Sunday, November 4, 2007

This presentation is part of : Global Transdisciplinary Projects
Best Practices - Integrating Primary Care and Behavioral Health in Disability Care Coordination Organizations
Margaret Mastal, PhD, RN, Special Projects, Delmarva Foundation of the District of Columbia, Washington, DC, USA
Learning Objective #1: Discuss the challenges encountered when integrating primary care and behavioral health systems.
Learning Objective #2: Discuss the processes and outcomes of two primary care-behavioral health integration projects in Vermont and Massachusetts.

Specialized programs have emerged to coordinate care for Medicaid beneficiaries with disabilities who commonly have multiple, complex medical and psychosocial co-morbidities. These specialized programs, disability care coordination organizations (DCCOs), center around nurse and social worker care managers who function largely in integrated or collaborative care management models.

Two programs extended the traditional DCCO roles of care manager, co-locating them in primary care and behavioral clinical settings with results beneficial to care managers, providers and patients.
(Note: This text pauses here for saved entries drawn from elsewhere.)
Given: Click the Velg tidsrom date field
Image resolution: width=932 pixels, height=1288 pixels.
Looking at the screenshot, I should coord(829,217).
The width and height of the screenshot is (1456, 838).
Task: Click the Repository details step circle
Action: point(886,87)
One program was established in Vermont, focusing on improving the health states of persons with severe, persistent mental illness (SPMI) with a co-morbidity of diabetes. The second program serves over 400 high-risk Medicaid beneficiaries with disabilities and chronic disease in Springfield, MA. Both initiatives required overcoming the challenges found among differing provider specialty cultures, insufficient organizational supports and consumer behaviors that commonly defeat their self-management of their health and life needs.

The outcomes of both projects are encouraging and hold import for care management practice, for primary care and behavioral health providers, the systems in which they practice, and to DCCO beneficiaries. The nurse and social worker care managers and the providers in both systems built positive professional relationships, gained insights into the knowledge and practices of specialties different from their own, and leveraged each other’s expertise more positively to the benefit of patient care. Organizational systems gained insights into the supports needed to achieve optimal integration and comprehensive care. Outcomes for patients were significant: enhanced abilities to manage their complex health and life situations and realize improved health states.